WHAT YOU NEED TO DO = According to the forum thread on savings and net worth below, how much debt did the couple described by pilom have when they came out of college?

DOCUMENT PASSAGE =
I am personally using a conservative estimation that my portfolio will just
keep up with inflation (0% real growth), and since I don't plan to leave any
legacy, my math is simple, adjusted for inflation I can withdraw PORTFOLIO /
(90 - CURRENT_AGE) every year. Based on that math, I still have a long way to
go.

------
ignorantguy
32 year old here. Not much savings, 2 grand in emergency fund, 10 grand in
401k (realized a little bit late!)

------
pilom
31, married so all numbers are as a couple. Lived in DC for a year then moved
to Denver. Started at a defense contractor then gave that up to work remotely
for an ecommerce company for almost the same salary.

Net worth is about $450k, ~425k in Vanguard and $25k in checking/savings
accounts. Of the Vanguard money, 2/3rds in 401k or IRA accounts and 1/3 in
taxable accounts. Came out of college with $210k in debt (paid for both of us
to get Bachelors and Masters).

DATASET ROWS =
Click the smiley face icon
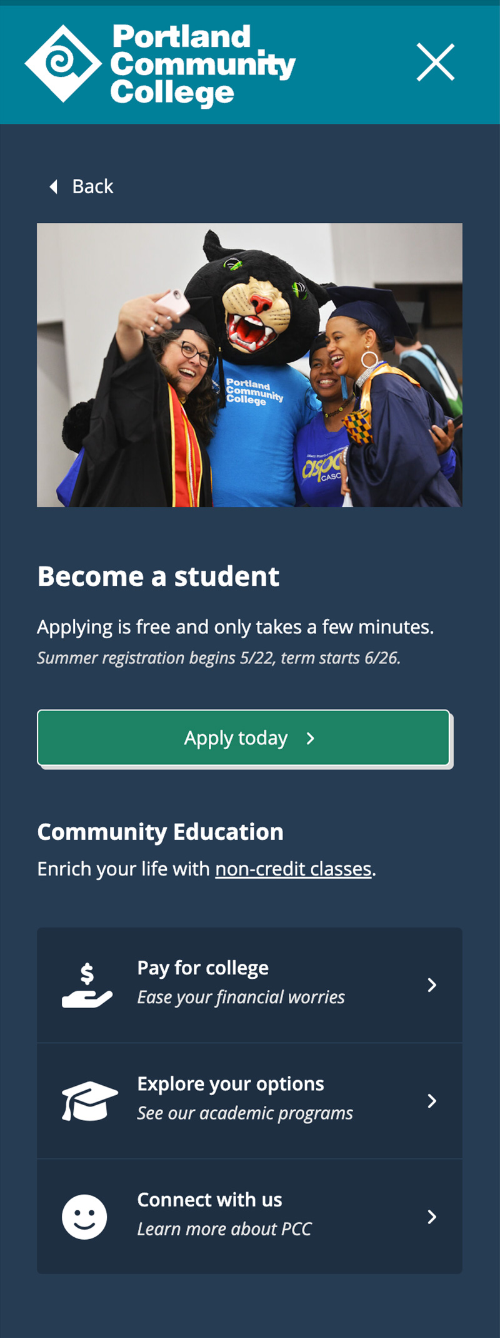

* * *

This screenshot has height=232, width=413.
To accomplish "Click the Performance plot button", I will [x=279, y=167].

--

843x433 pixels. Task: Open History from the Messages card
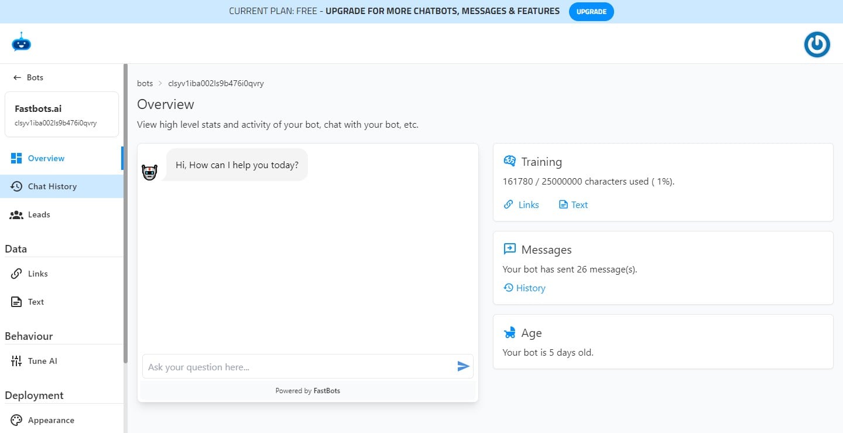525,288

TASK RESPONSE = $210k